L'album si chiude con due composizioni di Waters, "Brain Damage" ed "Eclipse". La prima è una canzone quasi di forma cantautorile che esplora attraverso le parole e il canto del bassista il rapporto con la follia e l'alienazione, prendendo a modello il suo rapporto umano con l'amico Syd Barrett (a cui il gruppo dedicherà l'intero LP "Wish you were here" due anni dopo); "Eclipse" rappresenta invece la coda epica dell'album, con uno straordinario impasto corale di voci e strumenti dall'intensità fragorosa che sa mescolare progressive rock, soul e gospel. Vale la pena rammentare come il disco esplori diversi generi e diverse emozioni (l'hard rock di "Time", il blues rock di "Money"), non focalizzandosi esclusivamente sulla 'quiet desperation' per cui il gruppo è così famoso, centrale invece sul successivo "Wish you were here".

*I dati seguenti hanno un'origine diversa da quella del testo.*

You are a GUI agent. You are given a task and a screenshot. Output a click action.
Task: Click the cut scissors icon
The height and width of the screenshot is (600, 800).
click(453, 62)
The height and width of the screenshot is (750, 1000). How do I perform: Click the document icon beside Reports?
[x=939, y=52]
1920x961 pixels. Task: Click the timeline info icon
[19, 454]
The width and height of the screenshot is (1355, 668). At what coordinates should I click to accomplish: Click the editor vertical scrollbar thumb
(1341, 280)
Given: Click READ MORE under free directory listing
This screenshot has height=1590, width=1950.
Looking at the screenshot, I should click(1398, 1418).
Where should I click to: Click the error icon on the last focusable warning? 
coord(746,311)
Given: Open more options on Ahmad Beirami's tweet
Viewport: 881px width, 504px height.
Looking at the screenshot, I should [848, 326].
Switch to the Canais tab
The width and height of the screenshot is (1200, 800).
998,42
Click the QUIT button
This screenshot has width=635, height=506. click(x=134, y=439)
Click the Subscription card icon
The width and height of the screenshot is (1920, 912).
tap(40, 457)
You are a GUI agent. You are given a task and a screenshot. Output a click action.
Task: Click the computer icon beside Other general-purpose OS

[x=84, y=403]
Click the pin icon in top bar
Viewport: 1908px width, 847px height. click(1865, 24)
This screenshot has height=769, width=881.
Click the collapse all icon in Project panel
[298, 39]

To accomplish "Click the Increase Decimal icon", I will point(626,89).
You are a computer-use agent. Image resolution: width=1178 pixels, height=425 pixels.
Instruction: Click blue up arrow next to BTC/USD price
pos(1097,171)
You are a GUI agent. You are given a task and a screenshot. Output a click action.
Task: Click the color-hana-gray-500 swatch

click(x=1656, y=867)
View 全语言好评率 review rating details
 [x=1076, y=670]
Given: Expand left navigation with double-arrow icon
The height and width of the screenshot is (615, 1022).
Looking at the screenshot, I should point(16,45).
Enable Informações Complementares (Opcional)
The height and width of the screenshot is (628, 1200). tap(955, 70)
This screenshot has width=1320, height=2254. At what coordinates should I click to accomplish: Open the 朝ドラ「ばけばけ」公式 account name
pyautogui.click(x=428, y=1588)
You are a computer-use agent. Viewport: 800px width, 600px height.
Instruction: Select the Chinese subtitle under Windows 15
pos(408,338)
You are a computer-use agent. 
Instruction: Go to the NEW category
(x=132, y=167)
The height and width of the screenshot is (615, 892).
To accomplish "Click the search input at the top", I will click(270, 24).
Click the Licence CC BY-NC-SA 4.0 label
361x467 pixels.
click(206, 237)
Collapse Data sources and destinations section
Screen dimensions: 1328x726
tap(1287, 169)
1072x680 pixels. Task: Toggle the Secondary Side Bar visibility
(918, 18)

Per rendere più universale e umano il tutto, il tema della follia e dell'alienazione che sta alla base del disco viene rafforzato dal ricorso a brevi interviste a loro amici e collaboratori con domande apposite, le cui risposte vengono montate nelle canzoni, compresa la famigerata battuta che chiude il disco - 'there is no dark side of the moon; matter of fact, it's all dark', pronunciata dal tecnico Peter Watts, padre dell'attrice Naomi.

L'influenza che le sonorità di Dark Side of the Moon avranno su tutta la musica successiva è incalcolabile. Intanto, una marea di gruppi progressive, soprattutto quelli più giovani, copieranno la ricetta sonora e talvolta anche contenutistica dei Pink Floyd: basti pensare a Camel, Supertramp e Alan Parsons Project (fondati dal sunnominato tecnico del suono del gruppo), tra i gruppi prog di maggiore successo nella seconda metà dei settanta. Ma anche a tutti i cantautori che sceglieranno invece del classico suono folk con le chitarre acustiche musiche contaminate da tastiere ed effetti sonori: al di là di quelli che chiamarono direttamente Alan Parsons a produrli, come Al Stewart e John Miles, l'influenza del disco trascese i confini nazionali e si riscontra ovunque, in Italia per esempio nei dischi di Alberto Fortis, come il suo esordio suonato dalla Premiata Forneria Marconi, nei dischi di Lucio Dalla della seconda metà degli anni settanta, ma soprattutto nella cosiddetta svolta pop di Franco Battiato.

Tutto il pop rock dal 1973 al 1979 sarà toccato da Dark Side of the Moon, fino a quando i Pink Floyd stessi decreteranno il tramonto di questa fase della musica popolare moderna realizzando "The Wall" e certificando una fine nell'aria da quando Patti Smith e i Ramones avevano inventato il punk al CBGB's di New York.